--- INFORMATION PROVIDED Enclosed Below ---
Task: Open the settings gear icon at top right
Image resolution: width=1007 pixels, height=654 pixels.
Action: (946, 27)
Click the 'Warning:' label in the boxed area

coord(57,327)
--- End of Enclosed INFORMATION PROVIDED ---
WHAT IS EXPECTED
Nothing may be left out. Retype all the entries exactly.

TASK ANSWER
Task: Open the settings gear icon at top right
Image resolution: width=1007 pixels, height=654 pixels.
Action: (946, 27)
Click the 'Warning:' label in the boxed area

coord(57,327)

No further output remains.